É para junto do mar que voltamos outra vez, em um fim de semana. É bela esta viagem entre duas cordilheiras; há uma planura imensa de terra preta em que os grandes quadrados de ervilhas, de milho, de abóbora são divididos por fileiras solenes de álamos, eucaliptos ou plátanos altíssimos; aqui e ali há um pasto com o preto e branco das vacas holandesas, mais além um silo, um monte de forragem cor de tabaco, a casinha de um camponês. Mas há uma praga horrível na paisagem chilena: é o anúncio comercial. No Brasil conhecemos bem esse crime de estragar paisagens com anúncios; a nova moda de tintas fosforescentes veio agravar essa lamentável estupidez. No Chile, porém, há um produto que atingiu o auge do mau gosto, que estampa seu nome na mais humilde choupana do campo e da montanha, de norte a sul xingarei esse remédio, e conclamo quantos me lerem a não o usarem jamais, mesmo porque deve ser uma boa droga (no pior sentido da expressão) um produto que para se vender usa um mau gosto contundente e onipresente. Chama-se Aliviol o remédio ruim. Em segundo lugar vem um outro que conhecemos aí e que, não contente de entupir todas as estações de rádio com um slogan idiota, invadiu também o interior em sua fúria mercantil: Mejoral.

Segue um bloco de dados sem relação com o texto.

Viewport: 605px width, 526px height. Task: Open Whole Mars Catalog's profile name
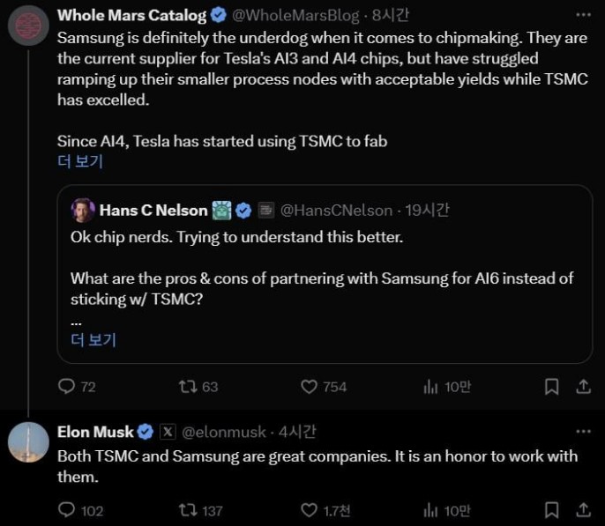click(131, 15)
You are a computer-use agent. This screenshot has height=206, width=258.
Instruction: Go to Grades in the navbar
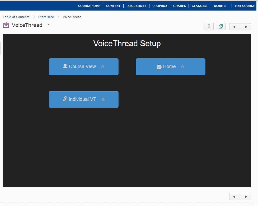tap(179, 6)
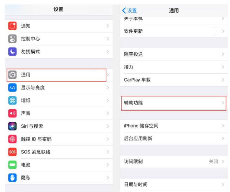Tap the Display & Brightness AA icon
Viewport: 230px width, 192px height.
click(x=12, y=88)
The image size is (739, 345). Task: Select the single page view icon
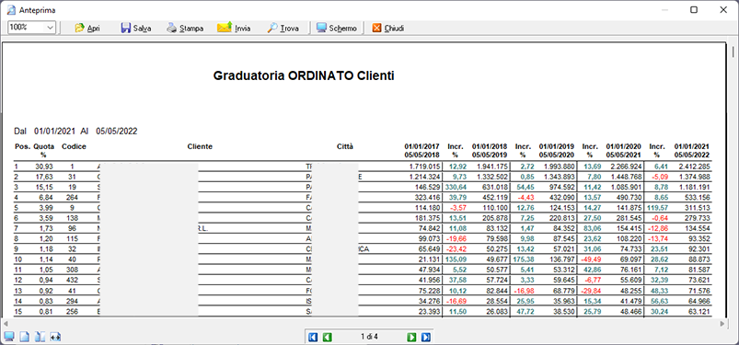click(24, 337)
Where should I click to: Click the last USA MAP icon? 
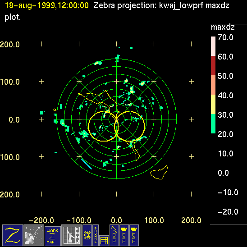tap(134, 235)

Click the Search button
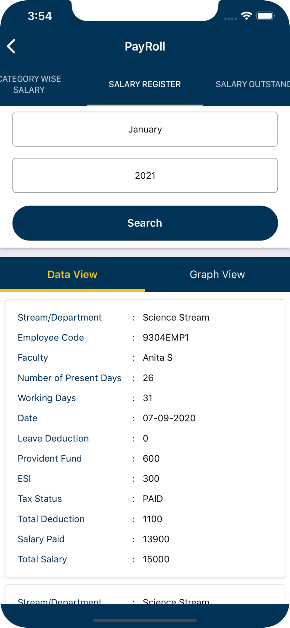tap(145, 223)
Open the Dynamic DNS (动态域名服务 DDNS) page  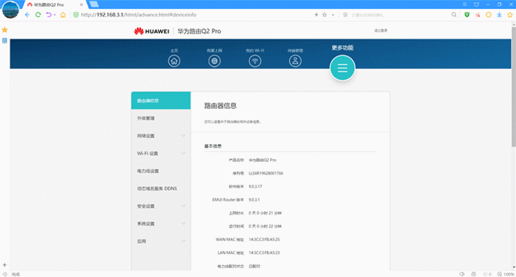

Saímos da estrada real, entramos por um humilde caminho de terra entre árvores; ao dobrar de uma colina está a aldeia que procuramos: é Pomaire. 

Era uma povoação de índios antes da conquista, e a gente que veio depois deve se ter misturado à gente antiga: Pomaire vive hoje como vivia há quinhentos anos, fazendo coisas de barro. 

São coisas ingênuas e lindas, feitas a mão, cozidas em um forno no fundo do quintal familiar. Porque esse artesanato é todo familiar, cada família parece ter uma casa (entrei em muitas) e no fundo da casa, antes da horta e às vezes da rocinha, há um pomar grande com parreiras, abacates, romãs, peras. É em alguma parte por ali que está o forno primitivo aonde se levam os vasos e as figuras da boa terra escura que tem não sei que reflexo verde. Demoramos ali, tomamos chincha entre porcos e marrecos, conversamos com essas oleiras e escultoras primitivas, depois vamos visitar a exposição feita na escolinha do lugar, onde se estão vendendo as coisas de barro. Pomaire é apenas uma rua.

Mas o dia era bonito e a “chicha” era boa, e a cara morena daquela gente simples e suas panelas, seus patos, suas vaquinhas de barro, tudo tinha um ar de família, de brinquedo e de chão.